Unfortunately, JROTC aroused certain fears among parents and non-JROTC staff. The sight of a mass of kids marching in
uniform and dutifully saluting and carrying out “orders” can send a chill up the spine of even the most reasonable adult, and I heard references to Nazi Germany and the Hitler Youth.

Our instructors took note. They were all retired army soldiers and veterans of the wars in Vietnam and Korea. Most of them had been wounded in combat. They had seen the horrors of war and were quick to humble any student who expressed romantic thoughts about the life of a soldier.

I gave all my attention and energy to the JROTC program, and it showed in good ways and bad. I could march a unit like one of Napoleon’s best, recite on demand the meaning of leadership traits and principles, and perform drills with a rifle better than any student in recent memory. But I was an unfocused academic student with an undisciplined mouth.

When I was a junior, I told a teacher to shut up when she said something insulting to me. Today I would call that “good initiative, bad judgment.” She was wrong, but telling her to shut up was a too-easy solution with harsh consequences. When the promotion order for lieutenant was published for our class—an important milestone in the program—my name was not listed. I openly wept in front of my friends. It took a few weeks for me to realize the failure was all mine.

As my time at Cretin came to a close, it dawned on me that my four years had produced some spectacular achievements—of little or no practical value. I earned a 2.25 GPA and a 19 on my ACT. I played no sports, performed no volunteer work, and held no major leadership positions in JROTC.

My talents included exceptional debate skills, a solid grasp of leadership and management traits, and the ability to recite the eighty-seven counties of Minnesota from memory in under thirty seconds. (About that last one, don’t ask.)

My high school counselor was fairly blunt: “College is not for you. I don’t even think any college will take you. You should start
thinking about what you want to do for a living.” That high school counselor’s words were a wake-up call:
I need to start thinking more and working harder
.

*   *   *

When the time came to meet with an army recruiter, the choice seemed as natural as picking out something for dinner. And it wasn’t all “duty, honor, and country.”

Joining the Minnesota Army National Guard paid for half of my tuition, provided several hundred dollars of income per month, and would help establish a career if I decided to stick with it after graduation from college. Even my choice of army profession (military police) was based on finances—a two-thousand-dollar bonus.
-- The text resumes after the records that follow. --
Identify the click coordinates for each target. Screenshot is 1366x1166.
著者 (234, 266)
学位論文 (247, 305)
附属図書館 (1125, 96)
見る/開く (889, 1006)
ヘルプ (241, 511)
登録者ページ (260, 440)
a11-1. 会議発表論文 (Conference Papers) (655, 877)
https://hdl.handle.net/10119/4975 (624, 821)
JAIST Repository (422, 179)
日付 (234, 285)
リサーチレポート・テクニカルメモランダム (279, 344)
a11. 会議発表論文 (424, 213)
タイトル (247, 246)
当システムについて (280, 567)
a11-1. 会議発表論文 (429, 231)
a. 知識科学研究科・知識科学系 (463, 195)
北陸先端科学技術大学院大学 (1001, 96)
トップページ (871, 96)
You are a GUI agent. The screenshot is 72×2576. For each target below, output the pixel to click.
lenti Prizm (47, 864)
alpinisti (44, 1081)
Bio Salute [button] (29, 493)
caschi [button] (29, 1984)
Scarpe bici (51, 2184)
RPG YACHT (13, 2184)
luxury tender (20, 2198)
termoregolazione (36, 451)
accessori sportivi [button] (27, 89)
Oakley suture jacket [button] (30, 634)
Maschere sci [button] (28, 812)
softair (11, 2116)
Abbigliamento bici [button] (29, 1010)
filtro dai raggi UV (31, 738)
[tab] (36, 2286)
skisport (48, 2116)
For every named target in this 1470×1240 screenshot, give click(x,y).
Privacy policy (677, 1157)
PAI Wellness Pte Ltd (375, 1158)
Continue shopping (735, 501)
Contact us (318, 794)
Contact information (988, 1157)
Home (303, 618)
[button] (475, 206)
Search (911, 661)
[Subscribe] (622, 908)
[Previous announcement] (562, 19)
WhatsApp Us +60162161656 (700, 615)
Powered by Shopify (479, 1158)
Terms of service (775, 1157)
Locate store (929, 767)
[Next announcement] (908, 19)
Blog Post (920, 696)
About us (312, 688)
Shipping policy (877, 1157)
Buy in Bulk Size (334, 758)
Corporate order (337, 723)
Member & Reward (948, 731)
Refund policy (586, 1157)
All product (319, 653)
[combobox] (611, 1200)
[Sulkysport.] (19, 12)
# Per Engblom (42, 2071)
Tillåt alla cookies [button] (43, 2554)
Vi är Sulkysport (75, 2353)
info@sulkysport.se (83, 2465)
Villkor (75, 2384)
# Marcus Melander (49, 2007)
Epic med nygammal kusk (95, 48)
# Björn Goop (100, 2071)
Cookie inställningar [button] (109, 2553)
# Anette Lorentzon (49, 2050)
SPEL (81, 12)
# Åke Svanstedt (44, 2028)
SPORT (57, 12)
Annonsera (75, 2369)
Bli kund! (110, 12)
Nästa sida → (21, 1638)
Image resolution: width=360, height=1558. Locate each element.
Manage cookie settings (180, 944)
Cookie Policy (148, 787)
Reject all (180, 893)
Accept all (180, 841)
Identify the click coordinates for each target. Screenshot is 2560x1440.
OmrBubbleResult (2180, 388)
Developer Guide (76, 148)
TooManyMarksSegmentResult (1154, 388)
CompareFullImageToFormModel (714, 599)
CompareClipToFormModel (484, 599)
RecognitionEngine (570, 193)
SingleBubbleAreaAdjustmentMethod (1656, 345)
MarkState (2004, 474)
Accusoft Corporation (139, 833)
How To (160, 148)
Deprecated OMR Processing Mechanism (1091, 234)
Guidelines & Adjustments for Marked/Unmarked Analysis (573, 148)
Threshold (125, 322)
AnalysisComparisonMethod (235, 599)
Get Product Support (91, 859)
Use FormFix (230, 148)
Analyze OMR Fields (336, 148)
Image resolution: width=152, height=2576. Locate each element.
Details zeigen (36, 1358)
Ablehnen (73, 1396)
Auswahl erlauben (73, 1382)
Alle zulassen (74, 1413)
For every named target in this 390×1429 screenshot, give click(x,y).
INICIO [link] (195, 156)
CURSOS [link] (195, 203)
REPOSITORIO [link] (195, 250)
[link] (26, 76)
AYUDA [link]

Moving from Minnesota to Alabama for basic training was as shocking as being thrown into ice-cold water. Our open sleeping bays were a close-quarters stewpot of personalities, cultures, and social backgrounds from all over the country, not to mention a total surrender of comfort and familiarity. I knew how to march, shoot, map-read, and recite leadership principles better than most of my drill sergeants, but this wasn’t high school, and these were not underclassmen.

The pace and style of the drill sergeants made my dad’s roughness seem quaint. All my hair was cut off, all my freedoms stripped, and every decision made for me. We weren’t even allowed to pee without permission.